Ibarat Puncak Gunung Es, Ditemukan 4.800 Korban Pelecehan Seksual di Gereja Katolik Portugal

Sebuah komisi independen yang menyelidiki pelecehan seksual terhadap anak di bawah umur di Gereja Katolik mengatakan pada Selasa (14/2/2023) bahwa pihaknya telah mendokumentasikan kasus-kasus yang menunjuk pada sedikitnya 4.815 korban pelecehan seksual.

Dibentuk oleh Konferensi Waligereja Portugis untuk menyelidiki pelecehan dalam beberapa dekade terakhir, komisi menambahkan bahwa ini adalah ‘puncak gunung es’.

Saat menyampaikan laporan tersebut, Presiden komisi sekaligus psikiater anak Pedro Strecht, menggambarkan tujuannya sebagai “memberikan suara untuk kebisuan” para korban.

 

Dia memberikan penghormatan kepada ratusan orang yang menghubungi stafnya untuk memberikan kesaksian.

 

“Mereka punya suara; mereka punya nama,” katanya, dikutip BBC.

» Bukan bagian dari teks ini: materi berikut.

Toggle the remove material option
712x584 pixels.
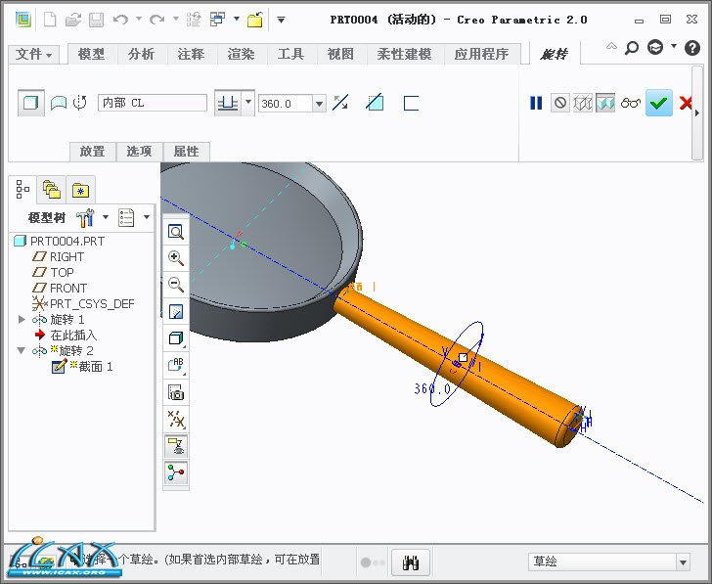(375, 103)
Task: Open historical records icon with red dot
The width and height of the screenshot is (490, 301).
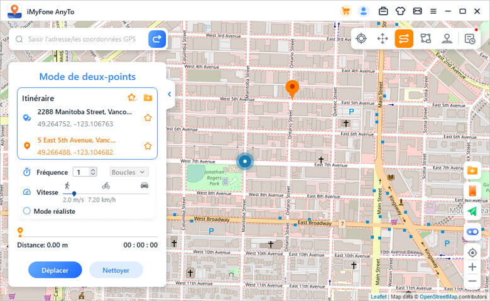Action: [x=470, y=39]
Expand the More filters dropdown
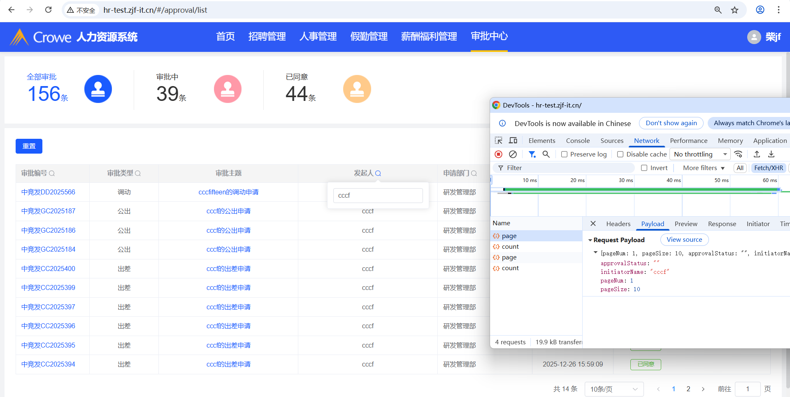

Secara keseluruhan, komisi tersebut mendokumentasikan 564 pengalaman orang-orang yang mengatakan bahwa mereka telah menjadi korban pelecehan oleh para pendeta atau pejabat Gereja lainnya. Latihan tersebut melihat kasus-kasus sejak 1950 silam.

Dalam banyak kasus, kesaksian menunjuk ke anak di bawah umur lainnya yang telah dilecehkan – maka perkiraan ribuan korban lebih lanjut.

Sepanjang presentasinya, Strecht mengutip kesaksian para korban, menekankan dampak pelecehan terhadap mereka. Dia mengutip “lubang hitam” di mana seorang korban mengatakan bahwa dia pernah hidup.

Presiden Konferensi Waligereja Portugal, José Ornelas, Uskup Leiria-Fátima, akan membuat pernyataan nanti.
Pada Minggu (12/2/2023), dia mengatakan telah menerima laporan itu “dengan rasa terima kasih”, dan bahwa sesi luar biasa yang dijadwalkan pada 3 Maret akan membahas cara terbaik untuk menawarkan “keadilan” kepada para korban.

Menurut komisi, total 25 kasus telah diserahkan ke jaksa penuntut umum. Banyak lainnya jatuh di luar undang-undang pembatasan.

Di antara rekomendasi laporan tersebut adalah, dalam kasus dugaan pelecehan seksual terhadap anak di bawah umur, ketentuan yang ada bagi korban untuk dapat mengajukan tuntutan pidana hingga usia 25 tahun, bahkan jika undang-undang pembatasan berlaku, harus dinaikkan menjadi 30 tahun.(Sumber)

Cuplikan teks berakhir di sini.